Au moins 29 personnes ont été tuées dans une attaque perpétrée par des combattants liés à l’État islamique dans le nord-est du Nigeria, dans un nouvel épisode de violence qui reflète l’insécurité persistante dans le pays et la vulnérabilité de la population civile, en particulier dans les zones où vivent des communautés chrétiennes. Selon Tribune Chrétienne, l’assaut a eu lieu dans la nuit du 27 avril dans le village de Guyaku, dans l’État d’Adamawa.
Des hommes armés ont fait irruption dans la localité et ont ouvert le feu sur les habitants sans distinction, laissant un grand nombre de victimes. L’action a été revendiquée par la suite via un message diffusé sur Telegram, bien que l’on n’ait pas confirmé quelle faction précise était impliquée. Dans cette région, la filiale de l’État islamique en Afrique de l’Ouest (ISWAP) opère avec une intensité particulière, ainsi que d’autres groupes armés.
Une violence enracinée dans le nord du pays
Ce qui s’est passé à Guyaku n’est pas un fait isolé. Il fait partie d’une dynamique d’attaques qui se prolonge depuis plus de deux décennies dans le nord du Nigeria, où la présence de groupes djihadistes, de bandes armées et de conflits locaux a généré une situation d’instabilité chronique.

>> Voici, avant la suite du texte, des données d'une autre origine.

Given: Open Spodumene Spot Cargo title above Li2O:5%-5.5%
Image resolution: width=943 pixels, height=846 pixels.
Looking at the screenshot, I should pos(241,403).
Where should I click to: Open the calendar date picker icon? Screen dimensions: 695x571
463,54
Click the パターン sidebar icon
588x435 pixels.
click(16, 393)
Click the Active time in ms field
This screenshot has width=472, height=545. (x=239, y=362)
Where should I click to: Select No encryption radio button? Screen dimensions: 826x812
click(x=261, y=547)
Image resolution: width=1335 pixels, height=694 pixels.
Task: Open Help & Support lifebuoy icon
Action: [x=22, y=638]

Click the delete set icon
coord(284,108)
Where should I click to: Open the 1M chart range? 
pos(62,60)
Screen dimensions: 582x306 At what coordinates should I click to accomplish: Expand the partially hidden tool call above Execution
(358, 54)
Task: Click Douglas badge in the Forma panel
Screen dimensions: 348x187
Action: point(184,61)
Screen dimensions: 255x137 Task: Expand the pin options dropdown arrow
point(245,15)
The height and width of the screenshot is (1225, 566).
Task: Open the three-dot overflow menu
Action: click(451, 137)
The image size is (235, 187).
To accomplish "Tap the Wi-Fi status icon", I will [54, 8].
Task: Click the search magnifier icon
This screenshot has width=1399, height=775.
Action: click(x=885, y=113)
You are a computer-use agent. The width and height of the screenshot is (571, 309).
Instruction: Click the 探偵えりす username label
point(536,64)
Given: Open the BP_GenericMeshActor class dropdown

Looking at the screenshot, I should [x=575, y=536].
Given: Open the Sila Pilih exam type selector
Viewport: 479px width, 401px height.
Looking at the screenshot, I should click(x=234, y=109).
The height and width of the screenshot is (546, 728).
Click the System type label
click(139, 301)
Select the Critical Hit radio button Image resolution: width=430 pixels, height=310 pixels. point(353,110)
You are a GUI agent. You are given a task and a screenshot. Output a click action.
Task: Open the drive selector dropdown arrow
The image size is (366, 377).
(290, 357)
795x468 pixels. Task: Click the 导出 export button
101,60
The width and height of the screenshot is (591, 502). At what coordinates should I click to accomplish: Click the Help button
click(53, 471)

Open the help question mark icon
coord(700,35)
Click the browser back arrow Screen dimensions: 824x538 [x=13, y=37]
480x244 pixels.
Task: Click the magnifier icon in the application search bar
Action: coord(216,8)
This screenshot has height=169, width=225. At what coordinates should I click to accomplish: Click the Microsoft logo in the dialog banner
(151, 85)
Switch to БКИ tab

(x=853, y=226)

Le gouverneur de l’État d’Adamawa, Ahmadu Umaru Fintiri, a visité la zone après le massacre et a condamné ce qui s’est passé, annonçant des mesures pour renforcer la sécurité. Cependant, ce type de réponses institutionnelles n’a pas réussi à freiner la répétition d’attaques contre la population civile.
Séquestrations et attaques contre les mineurs, une menace croissante
L’insécurité s’étend également à d’autres régions du pays. Ce même jour, dans l’État de Kogi, au centre du Nigeria, un groupe armé a attaqué un orphelinat et a enlevé 23 mineurs. Quinze ont été secourus par la suite, tandis que huit sont toujours portés disparus.
Bien que dans ce cas il n’y ait pas eu de revendication, les enlèvements d’étudiants et d’enfants se sont multipliés ces dernières années, devenant l’une des principales formes de violence dans le pays, tant pour des motifs économiques que stratégiques.
Les attaques persistent malgré les opérations militaires
Le gouvernement nigérian affirme qu’il maintient des opérations contre les groupes armés avec un soutien international, y compris des conseils des États-Unis. Cependant, la continuité d’attaques comme celle de Guyaku remet en question l’efficacité de ces efforts.
Dans ce contexte, les communautés chrétiennes continuent de figurer parmi les plus touchées, dans un scénario où la violence ne faiblit pas et où de vastes zones du pays restent hors du contrôle effectif de l’État.